The number of universities that are ranked by Gill’s publication has also doubled.

Gill says it’s thanks to these two changes that Arab universities are finding themselves listed this year. Scopus gives researchers in the region who publish in Arabic or French more opportunity to contribute to their university’s ranking, he explains.

Arab universities have been previously mentioned by global rankings conducted by other agencies, such as QS Top Universities and Shanghai Ranking. The methodology varies from agency to agency, with QS and Shanghai using fewer metrics and weighting them differently, which means the results also differ.

King Abdulaziz University, for example, ranks 303rd on the QS list. But it’s found in the 151-200 band according to Shanghai.

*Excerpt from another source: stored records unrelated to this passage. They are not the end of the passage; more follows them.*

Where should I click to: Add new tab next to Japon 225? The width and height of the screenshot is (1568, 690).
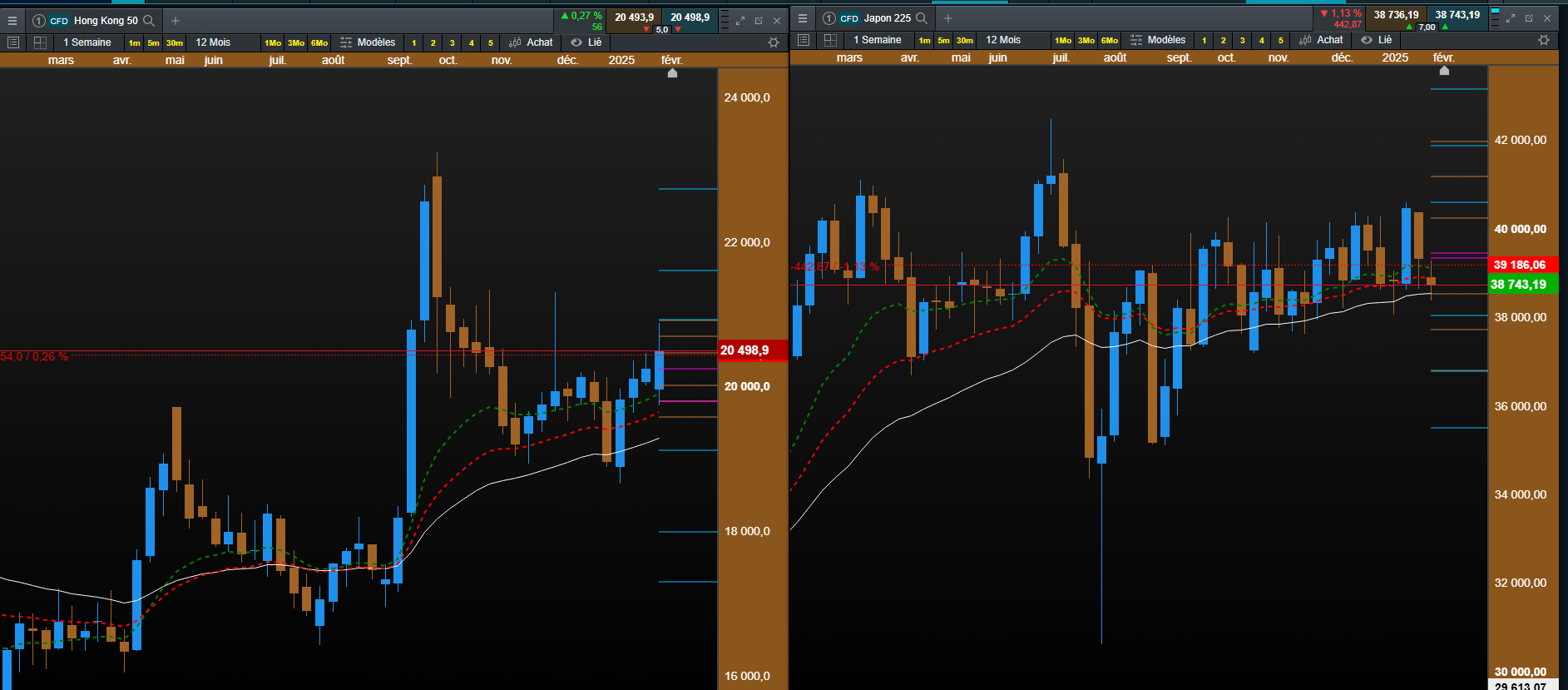coord(947,18)
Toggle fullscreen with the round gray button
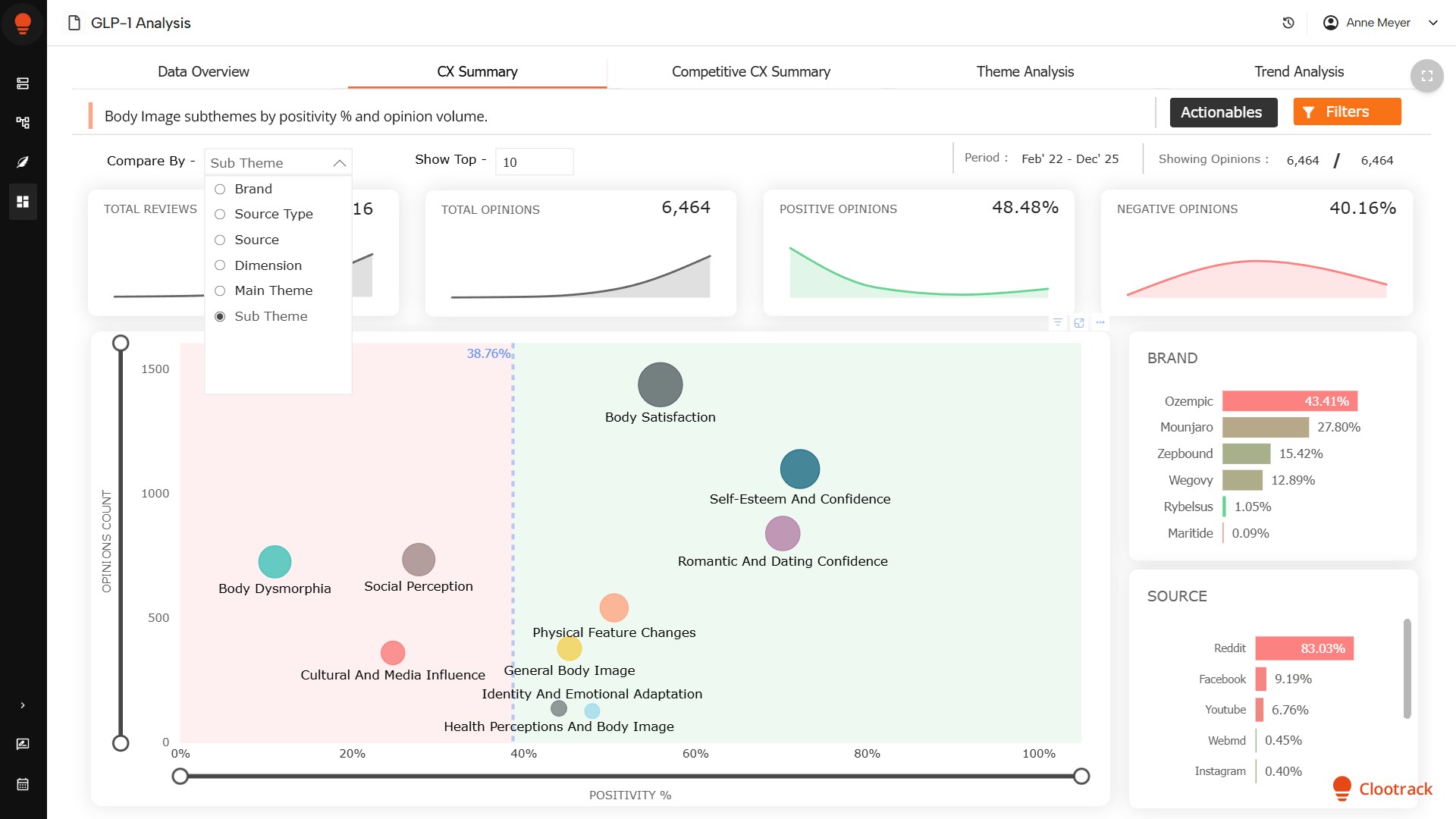Image resolution: width=1456 pixels, height=819 pixels. (1426, 76)
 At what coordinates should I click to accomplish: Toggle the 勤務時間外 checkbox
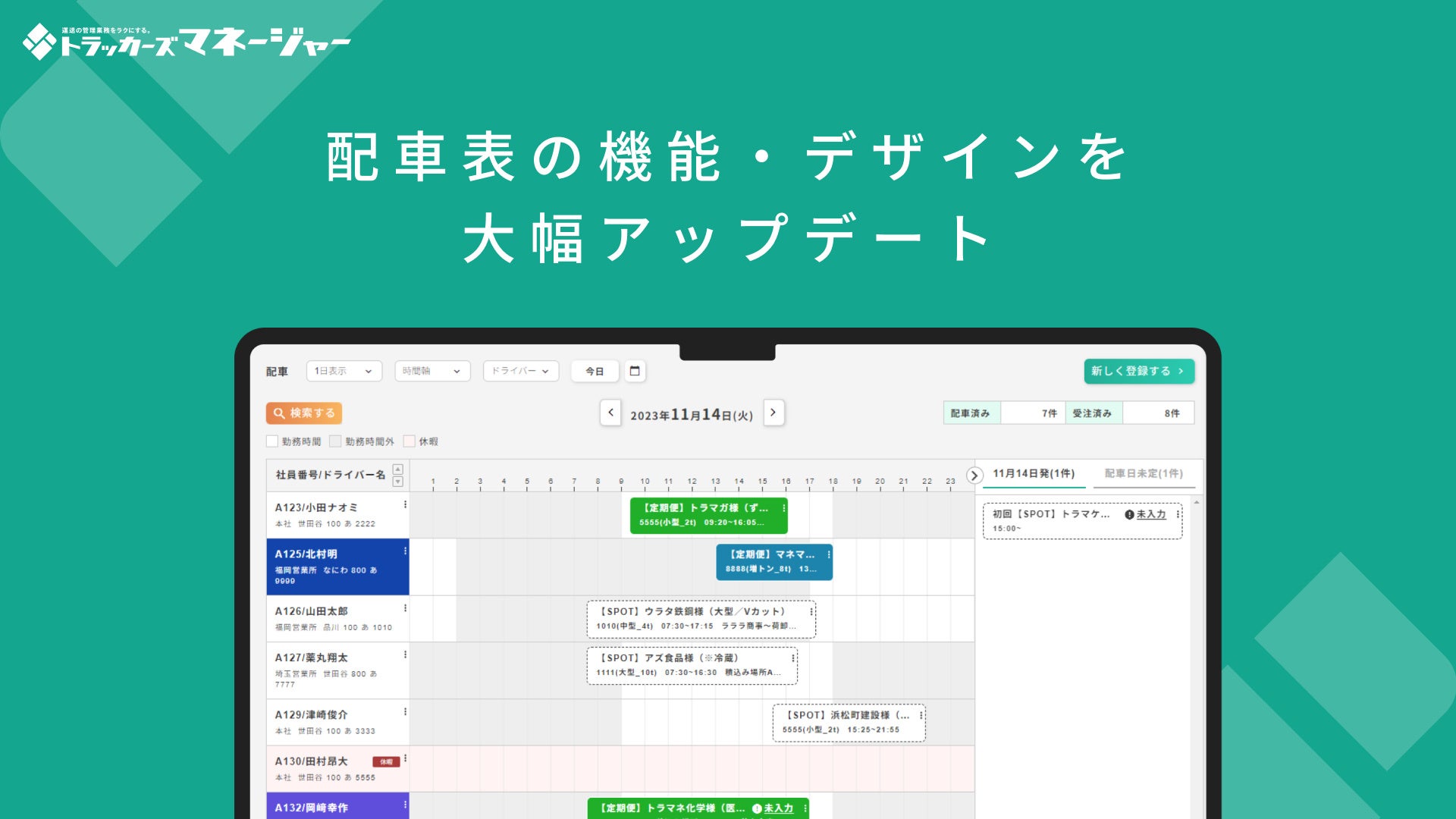pos(335,441)
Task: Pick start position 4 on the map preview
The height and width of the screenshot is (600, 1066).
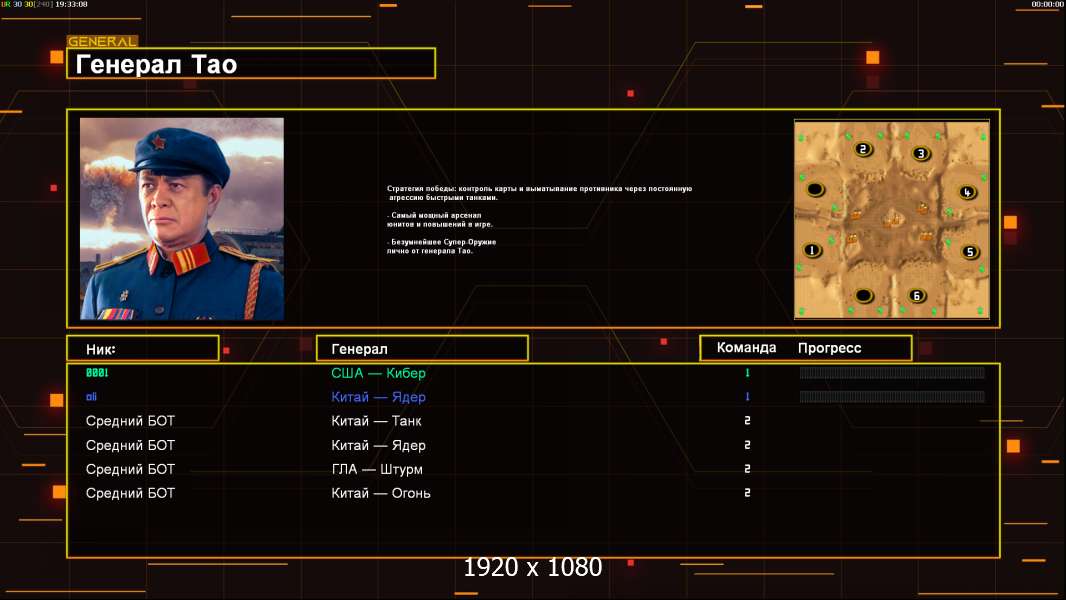Action: (967, 192)
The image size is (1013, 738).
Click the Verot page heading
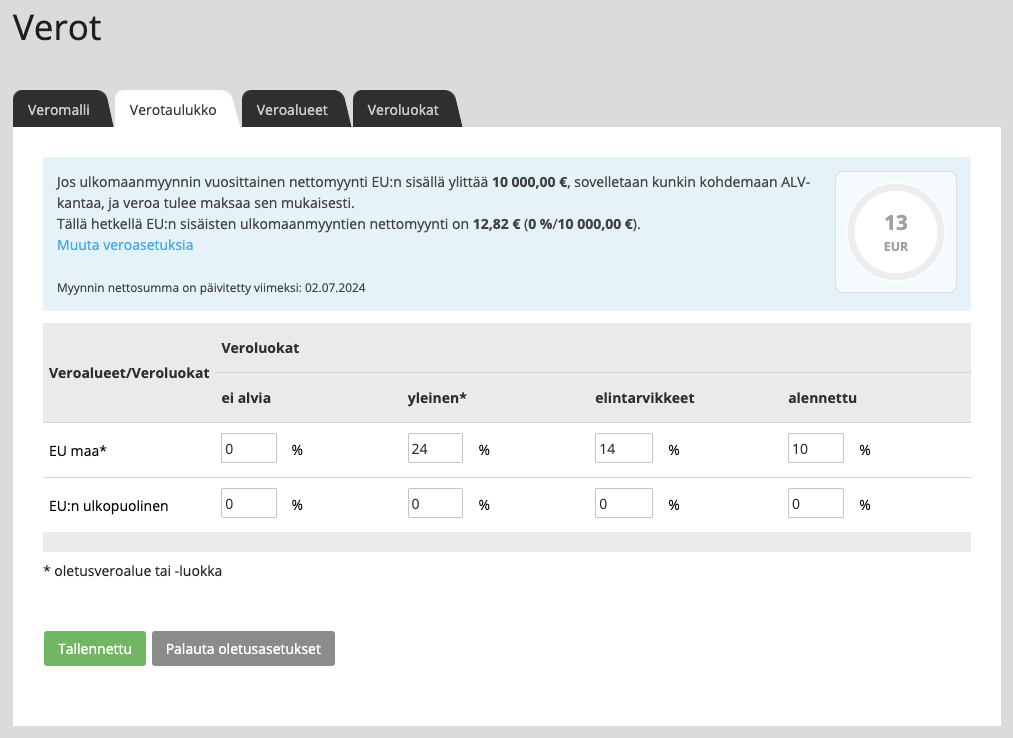(x=57, y=28)
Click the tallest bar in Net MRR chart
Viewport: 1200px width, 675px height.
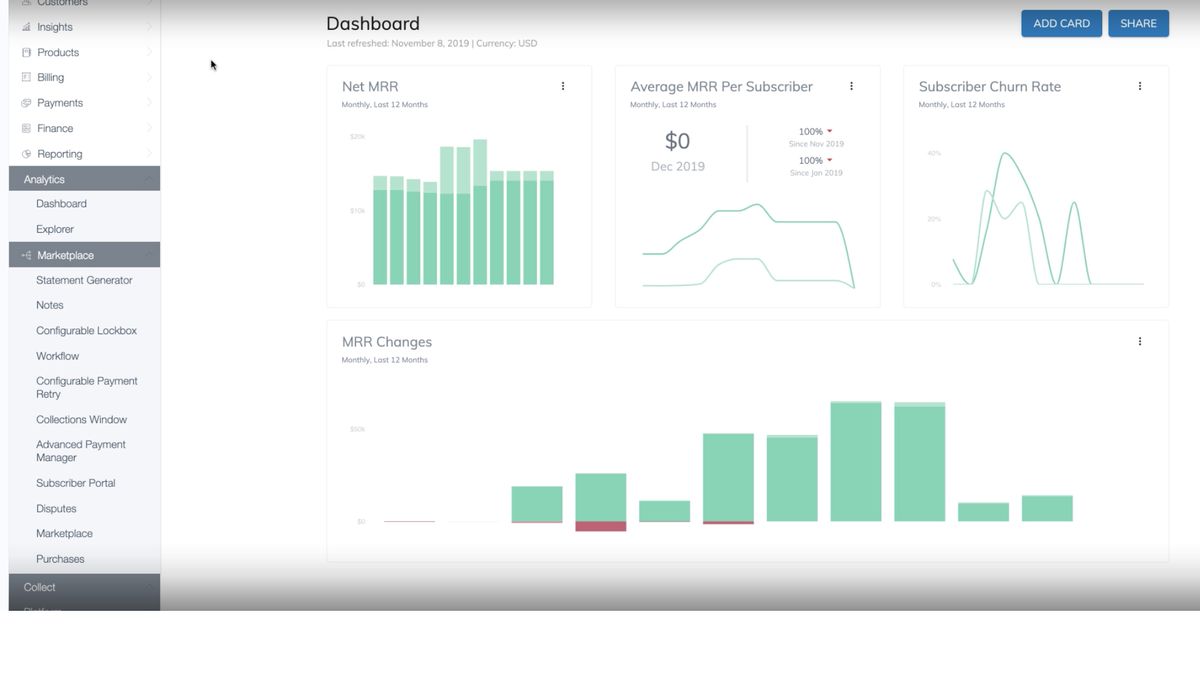pyautogui.click(x=480, y=212)
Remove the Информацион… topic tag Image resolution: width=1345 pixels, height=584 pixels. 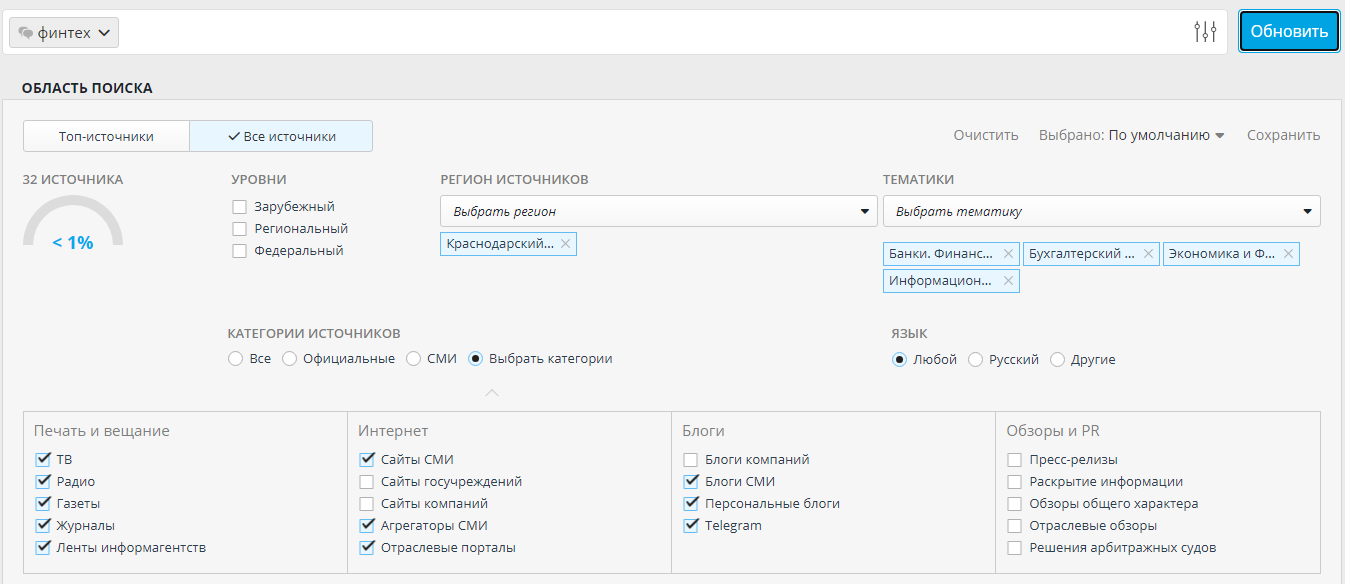click(x=1008, y=281)
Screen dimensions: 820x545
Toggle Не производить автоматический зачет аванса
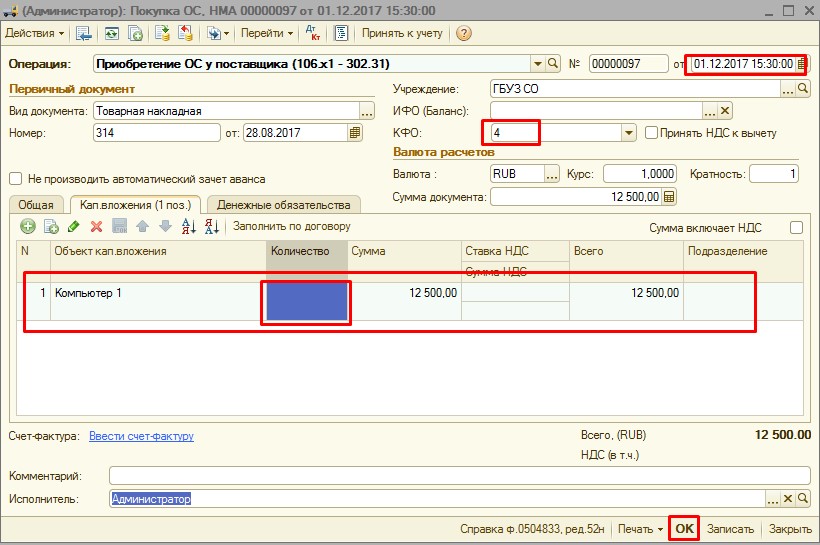pos(15,179)
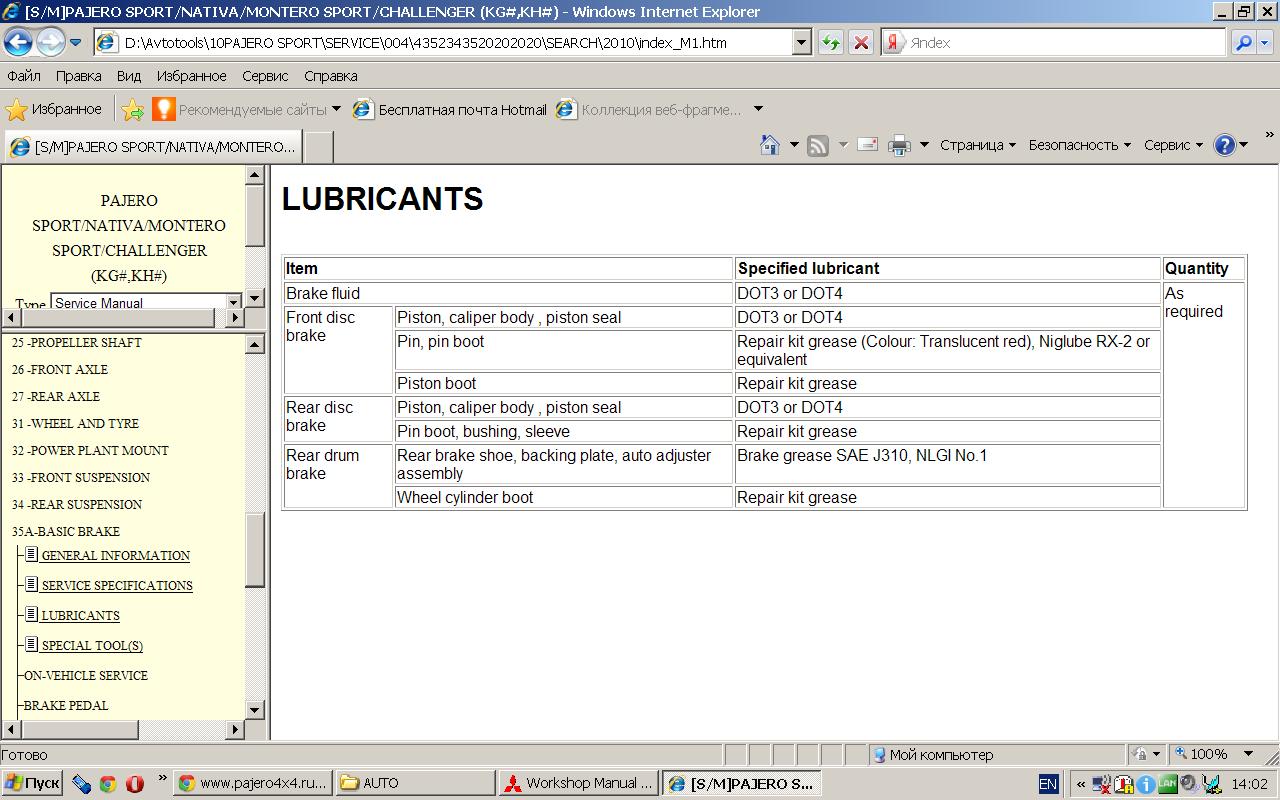
Task: Click the red Stop loading icon
Action: pos(860,43)
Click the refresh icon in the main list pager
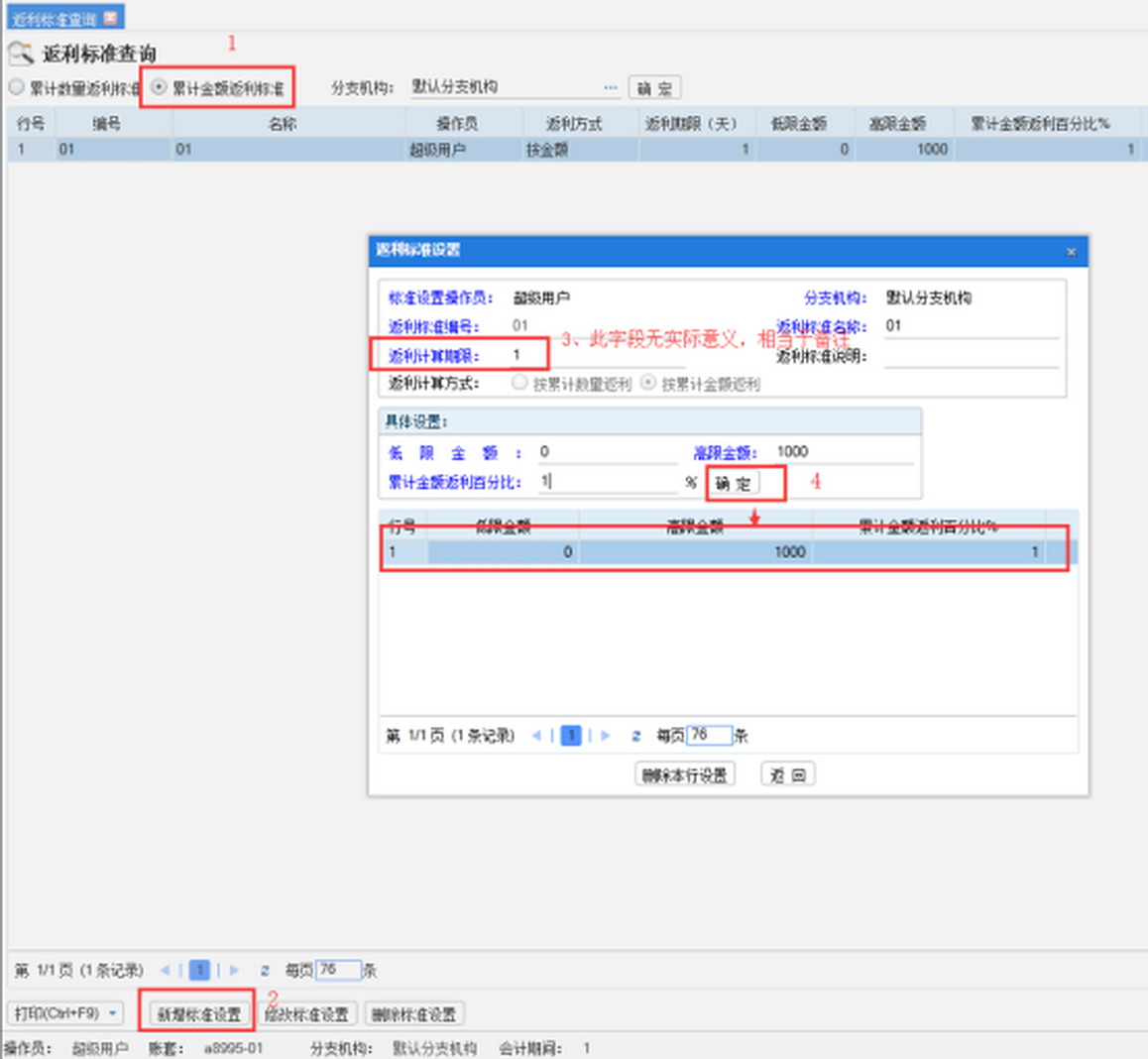This screenshot has height=1059, width=1148. (265, 971)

Sultan Abu-Orabi, the secretary general of the Association of Arab Universities, says the results show how far higher education in parts of the Arab world has come, but he adds that they also highlight how much is yet to be achieved. “I congratulate the UAE for its achievement. I’m not surprised to see three Saudi universities on the list either,” he says. “They are doing a great job and spending a lot of money on research.”

But he cautioned that universities in the Arab world shouldn’t get caught up in rankings. “We shouldn’t work and aim for the ranking itself,” he says. “We should concentrate on research and bringing in more international staff and students.”

The regional rankings are more helpful, says Abu-Orabi, given the continued disparity between Western and Arab university performance.

Other observers are more skeptical. Sari Hanafi, a sociologist who studies the state of research in the Arab world, has called the ranking industry a “farce.” He says that many of the journals included in the Elsevier Scopus database come from publishers of questionable quality. He worries that some of the published papers, which are taken into account by rankings that use Scopus, do not represent strong scholarship.

Hanafi also says that rankings need to be taken with a pinch of salt because, some such as QS, offer consultancy services to universities to help them climb the scale. “University rankings should be taken for what they are: commercial activities,” he wrote in an email to Al-Fanar Media.

In the end, Gill says that improving universities is exactly Times Higher Education’s aim when it comes to the rankings. “We take it very seriously. Our raison d’être is to help universities understand where they’re doing well and where they have room for improvement,” he says. “By improving on research, a university will naturally move up in the rankings.”